→ Action item:
Your answer should be an exact copy of the lines from the one holding "Screen dimensions: 1122x820" to the end of the material below, pictures left out.
■ ■ ■ ■ ■
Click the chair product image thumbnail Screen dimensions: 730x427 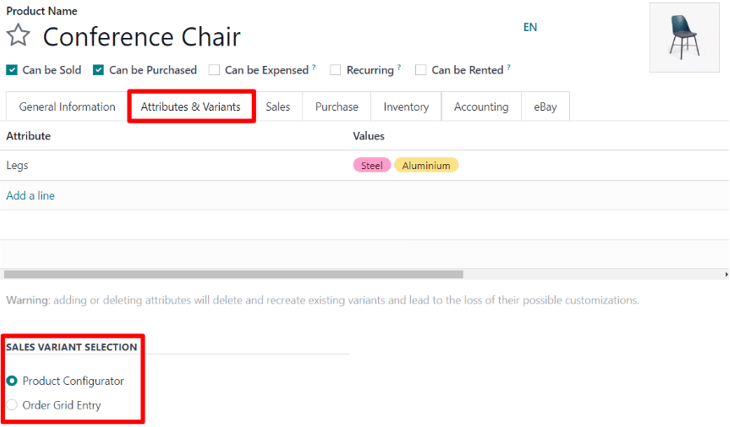684,37
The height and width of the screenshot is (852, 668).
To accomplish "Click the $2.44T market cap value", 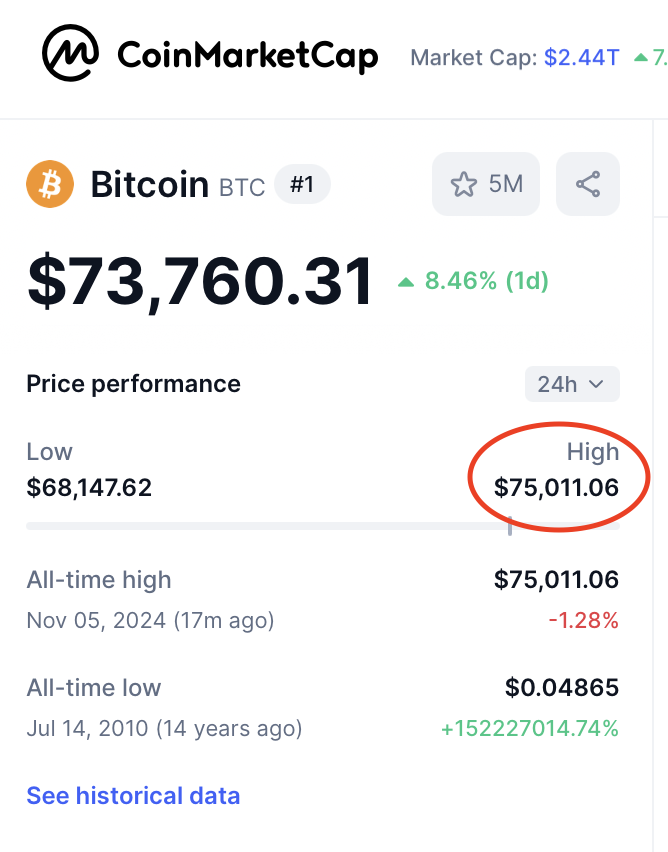I will 582,57.
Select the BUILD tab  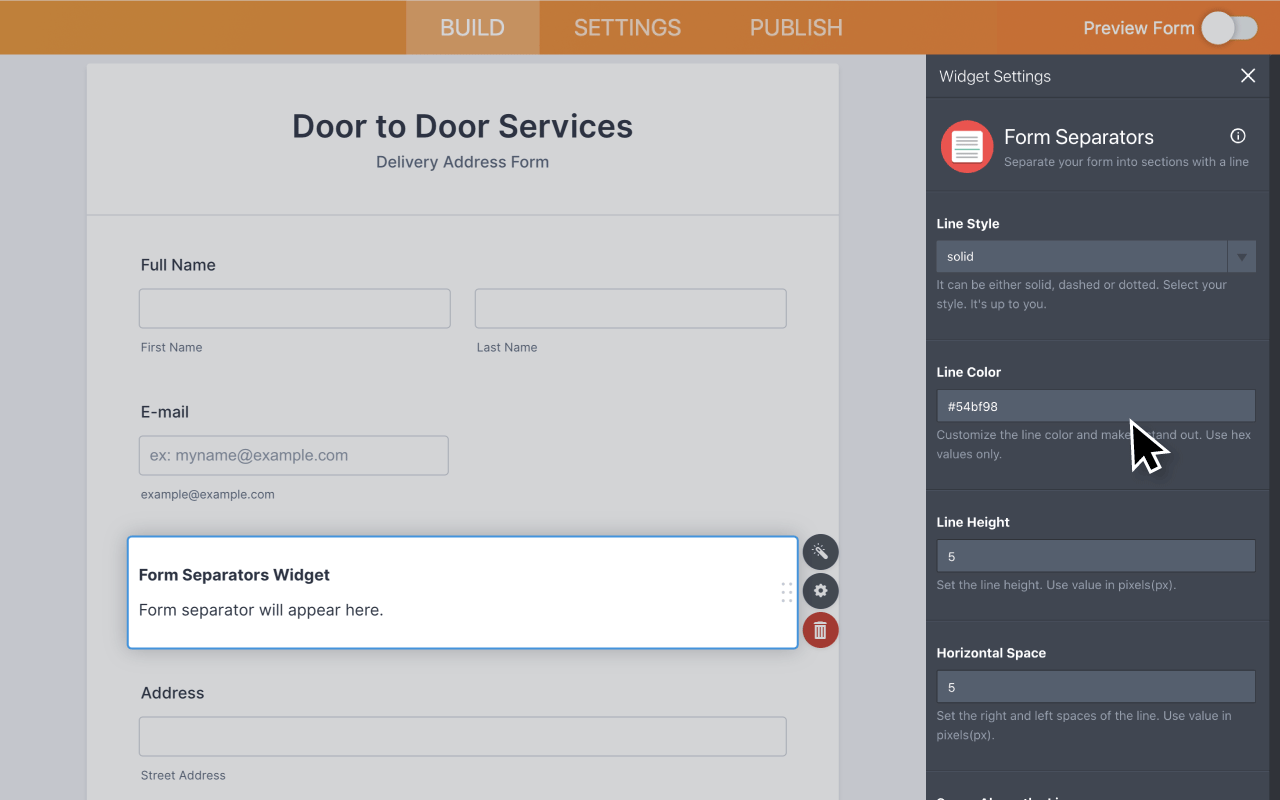click(472, 27)
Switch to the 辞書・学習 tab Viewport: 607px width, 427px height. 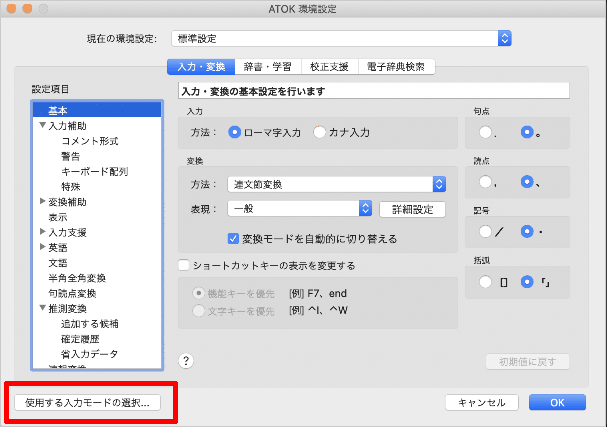click(269, 68)
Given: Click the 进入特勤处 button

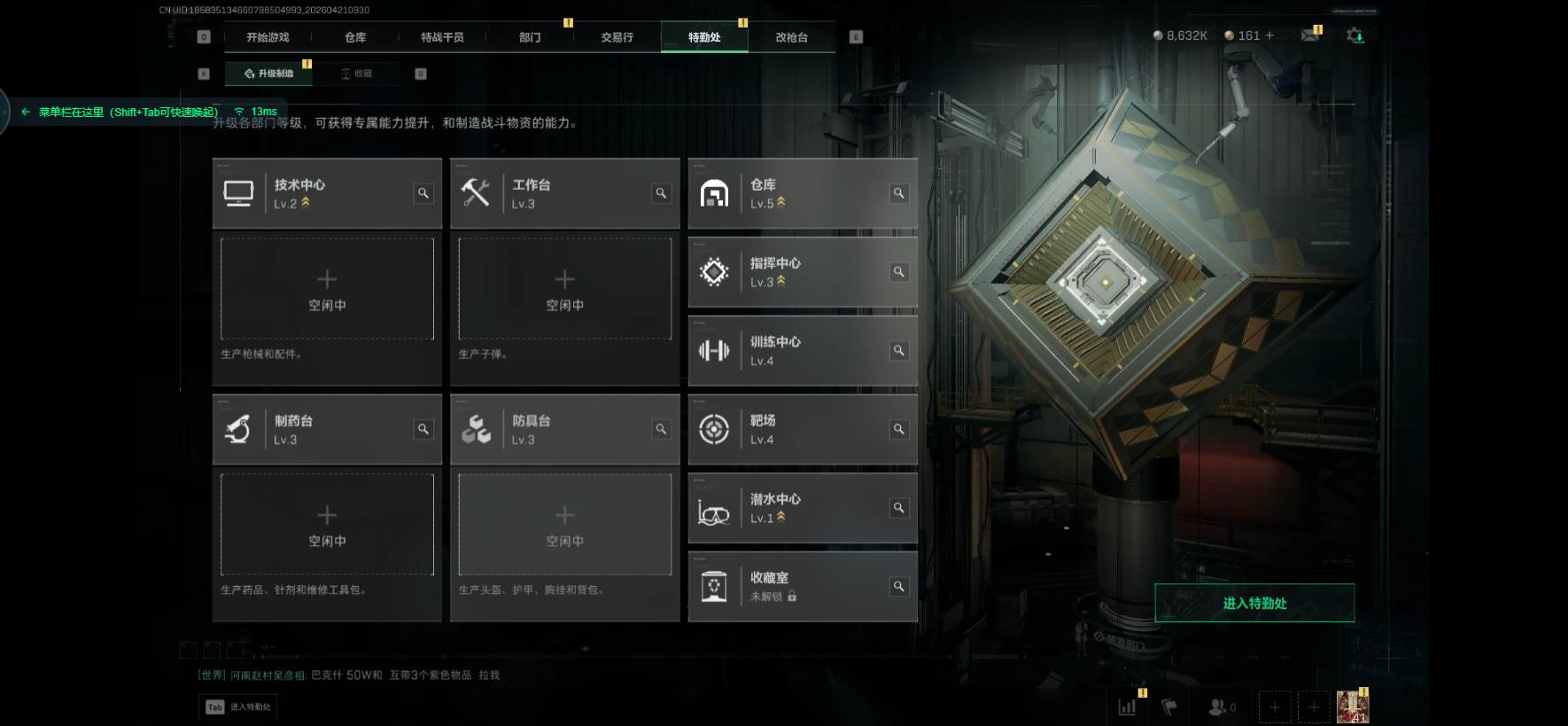Looking at the screenshot, I should (x=1254, y=603).
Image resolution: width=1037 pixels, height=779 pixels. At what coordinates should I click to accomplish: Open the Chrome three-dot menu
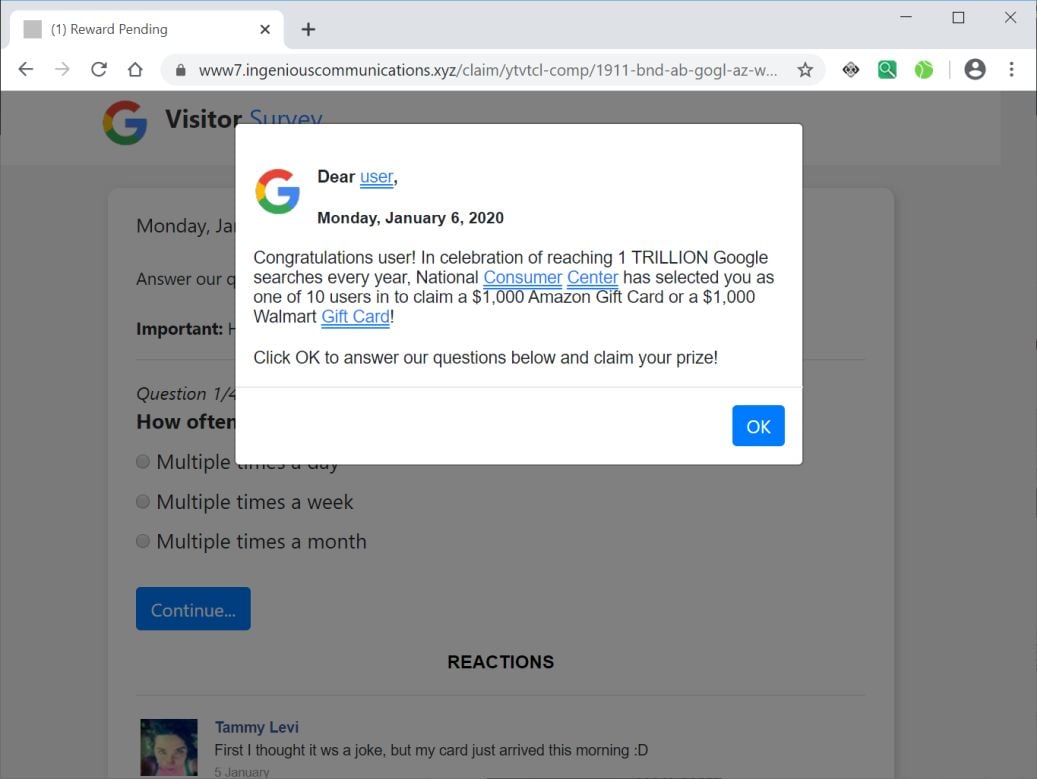pos(1011,69)
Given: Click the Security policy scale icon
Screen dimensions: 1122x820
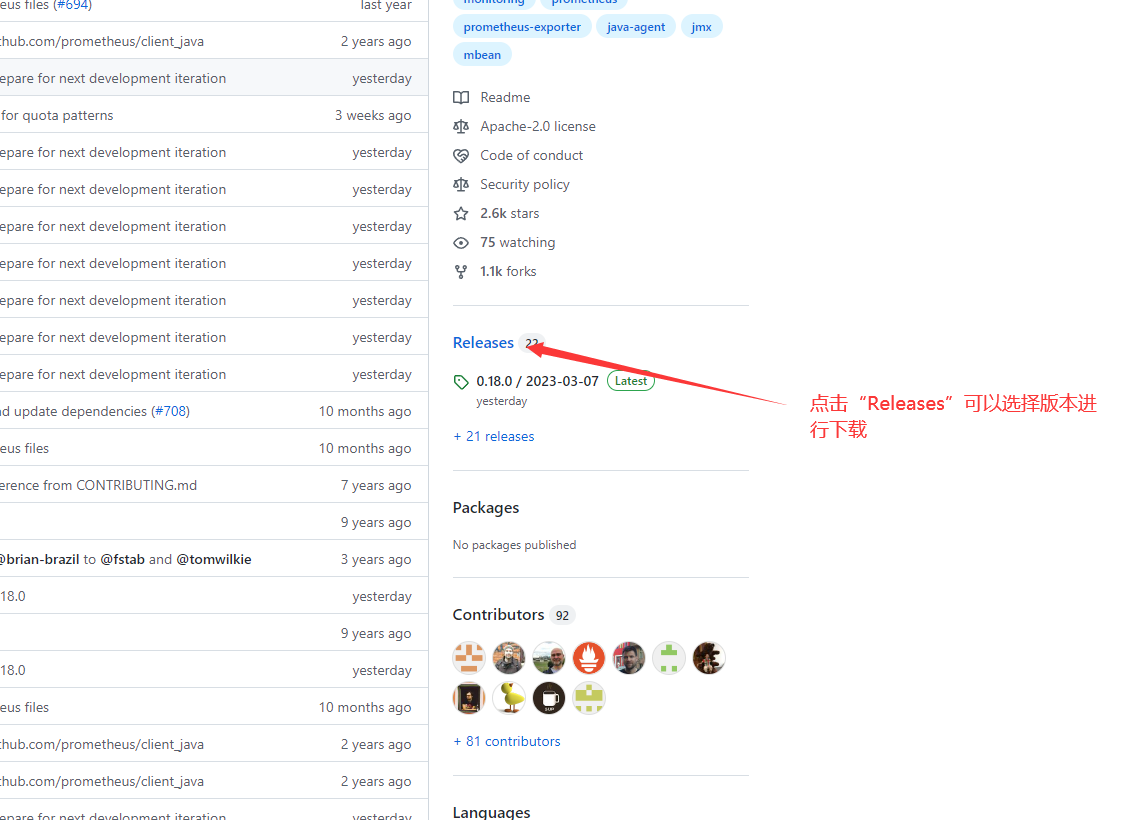Looking at the screenshot, I should coord(461,185).
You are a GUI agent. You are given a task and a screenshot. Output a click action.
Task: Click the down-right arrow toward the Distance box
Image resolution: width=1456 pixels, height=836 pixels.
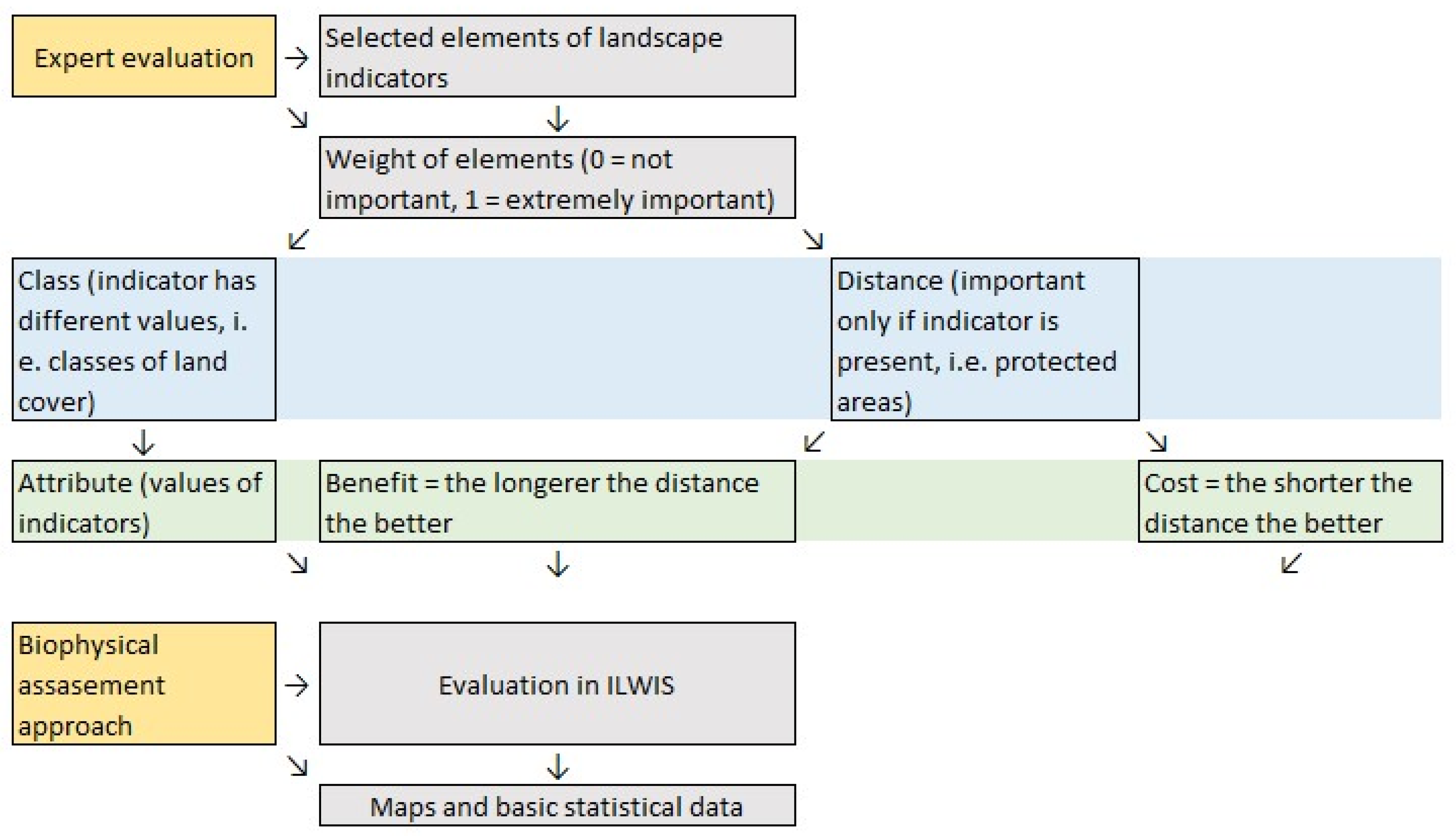[x=813, y=239]
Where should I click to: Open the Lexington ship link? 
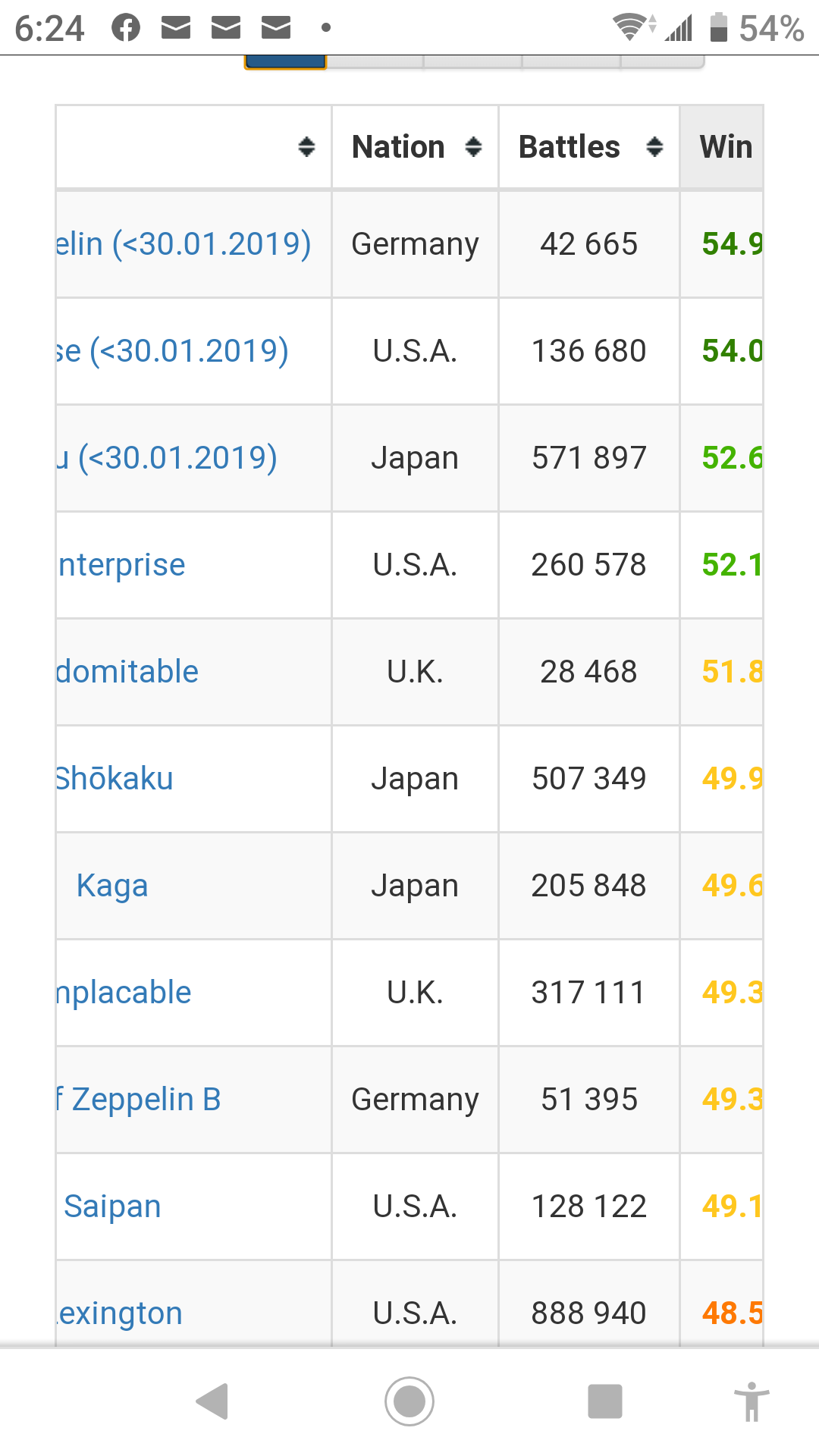pos(120,1313)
■ ■ ■ ■ ■
→ Written answer:
Screen dimensions: 1122x820
Looking at the screenshot, I should coord(461,185).
You are a GUI agent. You are given a task and a screenshot. Output a click action.
Task: Click the down-right arrow toward the Distance box
Image resolution: width=1456 pixels, height=836 pixels.
[x=813, y=239]
Where should I click to: Open the Lexington ship link? 
pos(120,1313)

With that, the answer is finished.